Task 2: collaboration with other clinicians
Most felt that for pharmacists to lead on DTR management in a particular practice, familiarity with practice processes and systems (knowledge, quote 9) was essential. Interpersonal skills (skills, quote 10) and actual experience of working with other clinicians in the practice (social influences, quote 13) was seen as crucial to win or maintain their trust. Personal self-confidence (as a character trait) was deemed important when engaging with other clinicians in managing DTRs (beliefs about capabilities, quote 11). Some pharmacists reported to have accomplished a good working relationship with other clinicians in the practice (social influences; quotes 13, 14). However, despite efforts to integrate with practice teams, others felt that GPs perceived their primary role as a resource for cost-cutting (social influences; quote 15) and that GPs scepticism about their clinical skills (social influences, quote 16) were barriers to pharmacist–GP collaboration in DTR management. Feelings of frustration on misconceptions of the pharmacists’ role (social influences, quote 15) and lack of trust in their capabilities by practice staff were evident (social influences, quote 16). Some believed that GP staff shortages limited opportunities to discuss and agree on strategies on how best to manage DTRs (environmental context and resources; quote 31).
Task 3: embedding the P-DQIP work into work routines
Most pharmacists appeared motivated to implement the P-DQIP work. Several pharmacists expressed that medication reviews and patient safety were strongly aligned with their professional identity (professional/Social Role and Identity; quote 18), and valued the P-DQIP work as a potential means to achieve further recognition as clinicians by the wider primary care team (goals; quote 22). Half also expected tangible clinical benefits for patients (beliefs about consequences; quote 20).

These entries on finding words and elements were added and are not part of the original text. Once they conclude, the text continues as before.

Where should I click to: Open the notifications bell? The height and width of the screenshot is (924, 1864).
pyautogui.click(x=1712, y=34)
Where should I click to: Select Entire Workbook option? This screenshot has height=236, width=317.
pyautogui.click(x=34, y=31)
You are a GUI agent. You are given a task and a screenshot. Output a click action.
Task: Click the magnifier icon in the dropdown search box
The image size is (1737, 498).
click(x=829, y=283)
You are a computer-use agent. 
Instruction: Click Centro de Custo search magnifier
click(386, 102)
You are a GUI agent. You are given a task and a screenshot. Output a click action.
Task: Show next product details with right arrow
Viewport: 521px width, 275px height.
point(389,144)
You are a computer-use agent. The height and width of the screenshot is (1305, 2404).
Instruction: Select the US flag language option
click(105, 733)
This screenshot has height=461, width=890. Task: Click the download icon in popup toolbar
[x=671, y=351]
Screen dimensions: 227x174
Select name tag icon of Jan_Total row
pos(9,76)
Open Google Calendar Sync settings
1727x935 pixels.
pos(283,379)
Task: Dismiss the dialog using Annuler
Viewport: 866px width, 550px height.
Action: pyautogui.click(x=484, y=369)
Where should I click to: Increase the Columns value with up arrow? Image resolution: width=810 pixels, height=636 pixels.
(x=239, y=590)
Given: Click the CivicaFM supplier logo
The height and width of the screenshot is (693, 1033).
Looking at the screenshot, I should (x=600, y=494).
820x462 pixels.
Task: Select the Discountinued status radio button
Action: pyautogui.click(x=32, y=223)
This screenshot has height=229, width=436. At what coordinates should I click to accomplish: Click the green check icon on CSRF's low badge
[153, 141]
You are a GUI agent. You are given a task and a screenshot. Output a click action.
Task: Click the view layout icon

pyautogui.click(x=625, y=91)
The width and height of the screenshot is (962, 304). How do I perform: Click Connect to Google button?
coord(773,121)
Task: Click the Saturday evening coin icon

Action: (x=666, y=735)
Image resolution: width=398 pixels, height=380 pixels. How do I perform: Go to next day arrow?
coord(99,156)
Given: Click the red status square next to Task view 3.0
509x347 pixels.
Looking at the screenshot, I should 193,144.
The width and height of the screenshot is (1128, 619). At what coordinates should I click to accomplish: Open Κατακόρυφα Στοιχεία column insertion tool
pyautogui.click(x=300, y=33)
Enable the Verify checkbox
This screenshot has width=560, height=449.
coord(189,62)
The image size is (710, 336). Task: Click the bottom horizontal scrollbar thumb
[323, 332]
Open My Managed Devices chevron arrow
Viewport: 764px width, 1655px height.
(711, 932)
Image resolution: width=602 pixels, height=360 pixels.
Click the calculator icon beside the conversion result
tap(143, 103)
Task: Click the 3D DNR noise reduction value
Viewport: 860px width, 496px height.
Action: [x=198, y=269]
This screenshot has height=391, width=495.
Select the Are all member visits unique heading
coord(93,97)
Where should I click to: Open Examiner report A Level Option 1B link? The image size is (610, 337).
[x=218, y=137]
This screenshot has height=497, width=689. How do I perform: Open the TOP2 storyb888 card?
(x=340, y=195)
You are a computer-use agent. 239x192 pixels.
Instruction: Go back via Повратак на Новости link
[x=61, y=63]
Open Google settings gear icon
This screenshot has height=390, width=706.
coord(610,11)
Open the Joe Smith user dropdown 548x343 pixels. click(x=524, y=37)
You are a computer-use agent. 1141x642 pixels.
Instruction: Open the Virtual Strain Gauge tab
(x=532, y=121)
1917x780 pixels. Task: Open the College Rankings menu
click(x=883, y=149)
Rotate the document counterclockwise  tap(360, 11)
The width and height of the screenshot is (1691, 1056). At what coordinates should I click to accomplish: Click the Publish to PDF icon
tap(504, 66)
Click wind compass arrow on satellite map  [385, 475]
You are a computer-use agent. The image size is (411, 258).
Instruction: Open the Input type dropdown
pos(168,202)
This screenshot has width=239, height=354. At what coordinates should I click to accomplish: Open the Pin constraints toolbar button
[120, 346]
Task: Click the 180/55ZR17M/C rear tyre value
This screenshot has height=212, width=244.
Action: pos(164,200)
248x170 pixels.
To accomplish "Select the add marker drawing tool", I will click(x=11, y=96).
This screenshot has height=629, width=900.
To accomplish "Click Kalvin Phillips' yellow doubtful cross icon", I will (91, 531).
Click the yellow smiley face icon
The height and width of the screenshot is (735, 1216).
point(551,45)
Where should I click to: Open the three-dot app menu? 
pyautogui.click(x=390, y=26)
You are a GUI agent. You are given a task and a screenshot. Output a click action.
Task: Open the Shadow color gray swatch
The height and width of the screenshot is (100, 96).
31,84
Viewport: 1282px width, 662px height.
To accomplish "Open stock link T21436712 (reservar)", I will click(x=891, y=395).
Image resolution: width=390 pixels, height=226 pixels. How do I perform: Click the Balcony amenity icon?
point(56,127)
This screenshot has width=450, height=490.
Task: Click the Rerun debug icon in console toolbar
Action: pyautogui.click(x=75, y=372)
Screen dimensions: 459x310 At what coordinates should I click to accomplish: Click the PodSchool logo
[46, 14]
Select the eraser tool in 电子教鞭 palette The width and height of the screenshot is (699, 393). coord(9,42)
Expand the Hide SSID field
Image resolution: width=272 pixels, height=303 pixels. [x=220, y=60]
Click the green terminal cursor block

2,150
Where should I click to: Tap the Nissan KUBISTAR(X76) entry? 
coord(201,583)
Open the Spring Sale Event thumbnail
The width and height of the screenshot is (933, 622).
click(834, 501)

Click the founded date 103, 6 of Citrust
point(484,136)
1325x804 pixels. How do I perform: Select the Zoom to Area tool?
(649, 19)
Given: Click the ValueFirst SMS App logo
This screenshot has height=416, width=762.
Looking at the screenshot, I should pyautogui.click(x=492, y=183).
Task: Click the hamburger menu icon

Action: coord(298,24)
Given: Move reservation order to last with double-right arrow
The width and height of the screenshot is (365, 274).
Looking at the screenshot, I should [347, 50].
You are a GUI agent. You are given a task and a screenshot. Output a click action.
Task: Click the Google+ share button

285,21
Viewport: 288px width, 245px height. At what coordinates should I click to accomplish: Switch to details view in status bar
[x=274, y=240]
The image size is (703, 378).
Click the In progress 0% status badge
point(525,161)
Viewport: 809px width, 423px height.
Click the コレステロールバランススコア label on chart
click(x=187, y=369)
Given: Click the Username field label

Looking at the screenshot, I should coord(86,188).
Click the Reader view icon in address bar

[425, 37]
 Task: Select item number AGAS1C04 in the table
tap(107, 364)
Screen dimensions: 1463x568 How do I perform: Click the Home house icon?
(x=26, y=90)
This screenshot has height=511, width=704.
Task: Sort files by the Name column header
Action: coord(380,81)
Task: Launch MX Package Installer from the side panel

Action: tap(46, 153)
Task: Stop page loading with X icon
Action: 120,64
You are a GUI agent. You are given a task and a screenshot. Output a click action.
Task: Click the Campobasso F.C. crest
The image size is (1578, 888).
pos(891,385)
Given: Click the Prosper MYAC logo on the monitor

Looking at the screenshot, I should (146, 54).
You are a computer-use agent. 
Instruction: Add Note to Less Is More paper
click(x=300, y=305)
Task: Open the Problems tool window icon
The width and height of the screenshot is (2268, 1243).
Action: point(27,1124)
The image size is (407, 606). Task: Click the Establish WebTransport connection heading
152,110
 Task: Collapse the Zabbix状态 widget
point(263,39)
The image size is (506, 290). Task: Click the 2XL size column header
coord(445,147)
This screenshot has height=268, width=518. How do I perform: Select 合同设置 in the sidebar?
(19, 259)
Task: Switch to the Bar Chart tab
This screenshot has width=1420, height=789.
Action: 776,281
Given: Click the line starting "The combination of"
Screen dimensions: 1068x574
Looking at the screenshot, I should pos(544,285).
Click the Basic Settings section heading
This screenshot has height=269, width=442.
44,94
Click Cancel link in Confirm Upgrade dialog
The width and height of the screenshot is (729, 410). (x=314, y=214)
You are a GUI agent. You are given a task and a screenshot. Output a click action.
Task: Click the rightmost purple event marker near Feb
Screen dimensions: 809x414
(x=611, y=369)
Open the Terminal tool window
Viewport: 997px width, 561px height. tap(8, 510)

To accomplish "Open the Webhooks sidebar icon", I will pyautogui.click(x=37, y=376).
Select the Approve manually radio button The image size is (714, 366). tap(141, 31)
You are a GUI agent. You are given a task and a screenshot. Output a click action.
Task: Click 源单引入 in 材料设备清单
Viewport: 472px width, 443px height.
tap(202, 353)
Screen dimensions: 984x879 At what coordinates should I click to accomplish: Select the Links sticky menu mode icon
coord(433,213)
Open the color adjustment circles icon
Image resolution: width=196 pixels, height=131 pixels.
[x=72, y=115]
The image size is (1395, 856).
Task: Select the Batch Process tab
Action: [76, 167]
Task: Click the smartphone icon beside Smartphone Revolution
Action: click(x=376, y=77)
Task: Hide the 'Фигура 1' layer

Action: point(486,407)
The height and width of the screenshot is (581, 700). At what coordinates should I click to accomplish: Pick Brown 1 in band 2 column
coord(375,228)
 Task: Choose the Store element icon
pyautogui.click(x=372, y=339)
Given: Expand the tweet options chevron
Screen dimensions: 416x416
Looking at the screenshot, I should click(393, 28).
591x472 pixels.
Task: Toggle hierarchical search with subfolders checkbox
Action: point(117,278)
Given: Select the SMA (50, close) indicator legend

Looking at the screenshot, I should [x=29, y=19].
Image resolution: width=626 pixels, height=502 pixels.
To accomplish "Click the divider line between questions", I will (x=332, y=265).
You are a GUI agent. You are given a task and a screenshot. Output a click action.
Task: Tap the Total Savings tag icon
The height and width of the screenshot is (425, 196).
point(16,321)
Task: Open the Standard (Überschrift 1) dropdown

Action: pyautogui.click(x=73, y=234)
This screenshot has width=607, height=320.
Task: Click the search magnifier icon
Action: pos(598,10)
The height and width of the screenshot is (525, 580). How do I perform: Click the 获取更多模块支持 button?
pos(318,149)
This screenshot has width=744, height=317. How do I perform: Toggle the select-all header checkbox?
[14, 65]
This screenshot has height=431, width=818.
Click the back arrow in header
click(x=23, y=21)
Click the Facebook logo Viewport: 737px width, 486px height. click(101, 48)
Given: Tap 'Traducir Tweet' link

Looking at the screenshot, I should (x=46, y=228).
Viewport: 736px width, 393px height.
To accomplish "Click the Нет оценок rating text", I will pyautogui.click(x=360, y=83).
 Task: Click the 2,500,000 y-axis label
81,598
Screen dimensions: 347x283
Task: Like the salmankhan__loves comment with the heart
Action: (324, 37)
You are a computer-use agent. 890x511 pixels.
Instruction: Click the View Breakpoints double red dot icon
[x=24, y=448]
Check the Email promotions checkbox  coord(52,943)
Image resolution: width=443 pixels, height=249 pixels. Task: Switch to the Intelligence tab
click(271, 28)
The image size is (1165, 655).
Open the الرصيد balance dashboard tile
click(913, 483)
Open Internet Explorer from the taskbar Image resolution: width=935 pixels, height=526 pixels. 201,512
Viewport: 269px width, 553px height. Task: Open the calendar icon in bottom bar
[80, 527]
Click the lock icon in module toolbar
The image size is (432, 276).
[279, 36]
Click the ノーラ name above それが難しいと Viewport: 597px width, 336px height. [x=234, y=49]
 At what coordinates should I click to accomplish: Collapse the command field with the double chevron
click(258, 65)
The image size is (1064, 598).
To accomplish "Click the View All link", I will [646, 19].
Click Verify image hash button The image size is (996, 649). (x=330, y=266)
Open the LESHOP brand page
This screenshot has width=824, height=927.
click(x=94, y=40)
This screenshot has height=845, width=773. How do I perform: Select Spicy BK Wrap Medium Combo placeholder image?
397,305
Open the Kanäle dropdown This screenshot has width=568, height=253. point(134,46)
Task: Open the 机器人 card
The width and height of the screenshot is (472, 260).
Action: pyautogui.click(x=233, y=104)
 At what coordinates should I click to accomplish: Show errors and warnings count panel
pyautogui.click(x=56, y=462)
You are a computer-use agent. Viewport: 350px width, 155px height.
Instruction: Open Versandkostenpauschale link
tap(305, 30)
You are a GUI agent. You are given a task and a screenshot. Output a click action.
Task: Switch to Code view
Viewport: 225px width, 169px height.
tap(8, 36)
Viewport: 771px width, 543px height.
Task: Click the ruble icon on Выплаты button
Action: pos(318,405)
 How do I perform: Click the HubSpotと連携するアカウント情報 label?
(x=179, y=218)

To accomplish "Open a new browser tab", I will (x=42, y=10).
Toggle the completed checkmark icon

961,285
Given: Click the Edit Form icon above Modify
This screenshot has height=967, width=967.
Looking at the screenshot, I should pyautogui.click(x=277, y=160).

Most pharmacists were positive that using the P-DQIP informatics tool would support them in managing DTRs, despite expectations of increased workload (Optimism; quote 21). Although the majority of pharmacists thought that the informatics tool would make the review process more efficient and structured (quote 19), most expected difficulties in fitting review of patients proactively identified by the P-DQIP informatics tool into their work routines. A prominent theme was the perceived high workload of routine tasks (environmental context and resources; quotes 27–29), including cost-saving projects and medicines reconciliation after hospital discharge, which could at least partly be delegated to pharmacy technicians (environmental context and resources; quote 30).
As strategies to engage pharmacists in the P-DQIP work, some mentioned there was a need for protected time (quote 17). Several pharmacists expected that prompts to specific DTRs delivered by the P-DQIP tool during reviews could encourage them to address such DTRs systematically at practice level (reinforcement; quote 24). Feedback and peer comparison (eg, on reductions in targeted prescribing) were viewed favourably as strategies to encourage and maintain pharmacists’ engagement (quote 26). In contrast, purely quantitative targets set by line managers (eg, a minimum number of reviews per week) were viewed as a disincentive to address DTRs that are more complex or time consuming to manage (quote 25).
Interactions between TDF domains
While participants generally believed pharmacists’ professional skills (knowledge and skills, professional role and identity) enabled them to undertake the P-DQIP work, self-perceived levels of capability (beliefs about capabilities) varied depending on experience. Although pharmacists expressed a personal and/or professional desire to engage in the P-DQIP work (beliefs about consequences), fitting the work into their routines (behaviour regulation), was limited by competing demands on pharmacists’ time imposed by NHS line managers and practices (environmental context and resources). Nevertheless, pharmacists believed that the informatics tool could make the process of identifying and reviewing DTRs more efficient (beliefs about consequences) and effective (memory, attention and decision making). In terms of social influences, practices’ expectations of the pharmacists’ role (clinical vs cost cutting work), their skills, and the level of trust in their profession and as individuals were all reported to influence beliefs about capabilities. These could also be limited by a lack GP availability to agree on medication changes (environmental context and resources), which in turn may be driven by GPs’ competing demands and/or a lack of interest in DTR management and/or collaboration with pharmacists (social influences).
Prioritisation of theoretical domains and mapping of intervention components (objective 2)
Table 2 shows theoretical domains prioritised and not prioritised for intervention for each of the three key pharmacist tasks as above. In the following, we outline the rationale for prioritisation and the selection of intervention functions, BCTs and policies for prioritised theoretical domains for each task.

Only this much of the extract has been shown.